For those that might be unaware that at a university there are all kinds of employees; some are represented by a Union, and some are not. For instance, faculty and coaches at West Chester University are represented by the Association of Pennsylvania State College and University Faculties (APSCUF). As well, many within Student Affairs such as many assistant directors and associate directors across campus offices or departments are represented through State College and University Professional Association (SCUPA). Whereas others at the university such as the directors of various offices on campus aren’t represented by a union. In addition, there are Graduate Assistants within these offices or elsewhere throughout the university who are unrepresented.

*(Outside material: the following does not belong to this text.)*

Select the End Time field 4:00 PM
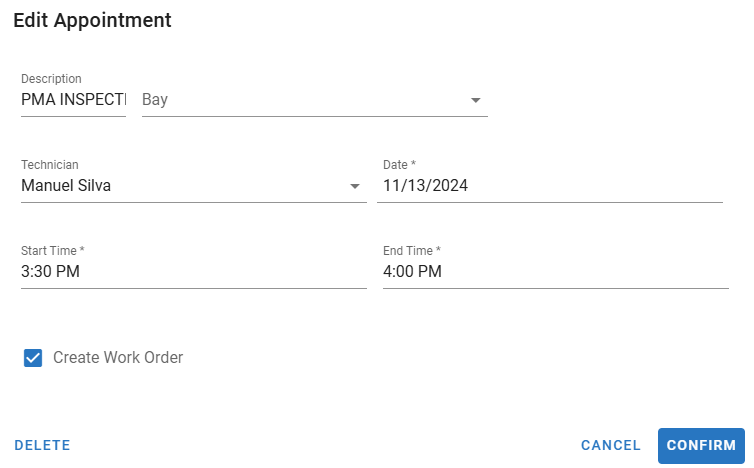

Dr. Bernotsky stated specifically that they would be “trying to apply those dollars in strategic ways all the way through the ranks of our non-represented meaning our non-union employees.” 

Many Graduate Assistants do wonder if that means us. Are we seen as key people within the university? Will we be receiving any raises for the work we do to support students, faculty, staff and the university community?

Currently a Graduate Assistant who has a 15-hour contract is provided a tuition waiver and a stipend, which is what the University would claim as the total compensation package. Then, a 15-hour contract would provide total compensation of $13,038. However, what isn’t included are the fees which must be paid to use the services or to take classes within the university. That takes that down to $9,936.20 as supposed total compensation before taxes. A Graduate Assistant taking nine credits with that 15-hour contract might only see $684 guaranteed at the end of the year.

Remember this is for a 15-hour a week job, meaning you likely need to get another part time job. Many times, it is impossible for someone with multiple part time jobs to receive or afford health insurance. This is the case for one Graduate Assistant I  know that is not on their parent’s health insurance. And not to mention it can be difficult to find a part-time job that can fit with your Graduate Assistantship, classes and other life responsibilities.

I’d encourage West Chester University to make sure that Graduate Assistants are valued as critical employees, and not valued as the Chancellor of the Pennsylvania State System of Higher Education (PASSHE) said at a recent public hearing.